C’est un classique de la communication politique. Lorsqu’il faut annoncer une mesure douloureuse, on use de périphrases et d’euphémismes. On ne nomme pas tout à fait les choses, même si personne n’est dupe. Tourner un peu autour du pot, voilà ce qu’on aurait pu attendre au sujet de l’extinction des allocations de chômage au terme d’une période de deux ans. L’exclusion des chômeurs, quoi.
L’an dernier, en pleine campagne électorale, les partis aujourd’hui au pouvoir communiquaient prudemment, dans leurs programmes respectifs. Dans les rangs libéraux, on proposait bien de «limiter le versement des allocations de chômage à deux ans», afin de se conformer à ce qui se pratique dans les pays voisins.
Auprès des Engagés, on proposait qu’après deux ans de chômage consécutifs, «tout chercheur d’emploi se verrait automatiquement proposer un contrat de travail dans le secteur public ou associatif». Les modalités auraient été à définir et, in fine, «en cas de refus de la part du demandeur d’emploi, celui-ci perdrait ses allocations de chômage».
On aurait alors attendu des partis de gauche et des syndicats qu’ils s’en offusquent au moyen de termes forts, comme «exclusion». Ce dernier terme n’est a priori pas connoté positivement. Il évoque une mise à l’écart, le fait de chasser quelqu’un. L’exact contraire de l’inclusion, en toute logique, laquelle renvoie à un message plutôt positif.
Une situation à peu près similaire s’était présentée sous le gouvernement Di Rupo, il y a une bonne dizaine d’années. Une «réforme des allocations de chômage» avait eu lieu. Il s’agissait «d’augmenter la dégressivité des allocations de chômage», pour «favoriser l’insertion», voire «permettre aux jeunes de trouver un emploi».
Le Premier ministre était socialiste, tout comme la ministre de l’Emploi, Monica De Coninck (Vooruit). Le PTB et les syndicats ne s’étaient pas privés de dénoncer la fameuse «chasse aux chômeurs», pour mettre Elio Di Rupo en difficulté face à son électorat. Son cœur avait d’ailleurs saigné. Il l’avait déclaré après le terme de son mandat, début 2015.
«Exclure les gens du chômage après deux ans, on l’approuve beaucoup parmi les électeurs.»
Exclure des personnes du chômage, donc. Aujourd’hui, la réforme du gouvernement Arizona est conclue. Elle a été échelonnée dans le temps, certes, mais sera bien d’application dès l’an prochain.

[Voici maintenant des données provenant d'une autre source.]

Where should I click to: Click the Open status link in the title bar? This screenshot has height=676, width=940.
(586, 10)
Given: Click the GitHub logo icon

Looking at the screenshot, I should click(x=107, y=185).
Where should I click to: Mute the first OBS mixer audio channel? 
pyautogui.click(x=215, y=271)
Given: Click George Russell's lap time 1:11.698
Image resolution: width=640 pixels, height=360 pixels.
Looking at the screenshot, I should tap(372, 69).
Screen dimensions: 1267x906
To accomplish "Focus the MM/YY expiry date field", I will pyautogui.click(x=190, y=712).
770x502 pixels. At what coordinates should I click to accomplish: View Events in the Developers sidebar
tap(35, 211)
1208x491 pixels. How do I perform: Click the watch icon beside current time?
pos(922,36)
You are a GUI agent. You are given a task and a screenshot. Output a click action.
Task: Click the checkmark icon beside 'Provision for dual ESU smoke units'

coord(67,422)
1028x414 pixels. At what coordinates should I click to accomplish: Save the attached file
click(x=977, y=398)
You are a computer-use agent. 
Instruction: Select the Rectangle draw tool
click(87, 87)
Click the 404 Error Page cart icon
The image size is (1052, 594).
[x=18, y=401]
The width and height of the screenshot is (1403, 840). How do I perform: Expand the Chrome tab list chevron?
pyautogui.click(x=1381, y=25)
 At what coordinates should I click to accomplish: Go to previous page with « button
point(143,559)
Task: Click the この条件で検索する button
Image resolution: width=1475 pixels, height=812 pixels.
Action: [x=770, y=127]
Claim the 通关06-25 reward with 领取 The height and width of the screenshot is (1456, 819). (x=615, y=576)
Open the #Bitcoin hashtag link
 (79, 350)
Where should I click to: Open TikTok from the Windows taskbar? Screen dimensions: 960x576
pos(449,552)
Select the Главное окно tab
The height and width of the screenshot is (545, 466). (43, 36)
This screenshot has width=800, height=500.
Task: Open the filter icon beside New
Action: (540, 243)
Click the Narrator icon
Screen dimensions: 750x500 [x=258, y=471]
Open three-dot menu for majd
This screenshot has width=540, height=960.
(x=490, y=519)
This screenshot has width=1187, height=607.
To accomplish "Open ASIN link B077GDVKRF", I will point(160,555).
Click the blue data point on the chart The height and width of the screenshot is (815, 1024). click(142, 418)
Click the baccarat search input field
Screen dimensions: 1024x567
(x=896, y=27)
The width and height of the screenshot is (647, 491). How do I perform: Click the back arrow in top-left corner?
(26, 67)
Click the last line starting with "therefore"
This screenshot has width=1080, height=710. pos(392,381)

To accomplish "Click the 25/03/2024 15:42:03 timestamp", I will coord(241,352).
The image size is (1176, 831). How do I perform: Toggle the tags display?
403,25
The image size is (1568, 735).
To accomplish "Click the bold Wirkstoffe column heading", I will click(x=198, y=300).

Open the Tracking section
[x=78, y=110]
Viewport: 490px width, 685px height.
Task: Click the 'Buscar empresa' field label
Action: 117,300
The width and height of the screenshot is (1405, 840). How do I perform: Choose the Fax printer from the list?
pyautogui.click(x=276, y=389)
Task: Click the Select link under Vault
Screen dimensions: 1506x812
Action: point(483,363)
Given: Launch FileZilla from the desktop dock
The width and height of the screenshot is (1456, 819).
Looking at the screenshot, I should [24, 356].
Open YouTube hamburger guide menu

La parole est beaucoup moins louvoyante, cette fois. Y compris dans les déclarations des membres du gouvernement, en premier lieu du ministre en charge du dossier, le libéral David Clarinval. Il ne tourne pas autour du pot. On exclura autant de chômeurs à telle date, puis autant à telle autre date. Ils recevront une lettre, de manière à être prévenus. On espère sincèrement qu’ils trouveront du boulot. Mais on les exclura, sans qu’il n’y ait besoin d’euphémiser.
Peut-être s’agit-il aussi d’une façon de ménager ou satisfaire son électorat, après tout. Les partis au pouvoir le savent, ils ont en grande partie été élus pour prendre ce type de mesures. Exclure les gens du chômage après deux ans, on l’approuve beaucoup parmi les électeurs de ces mêmes partis. Et on ne le désapprouve pas tant que ça, à vrai dire, chez les électeurs de certains autres partis. Alors pourquoi tourner autour du pot?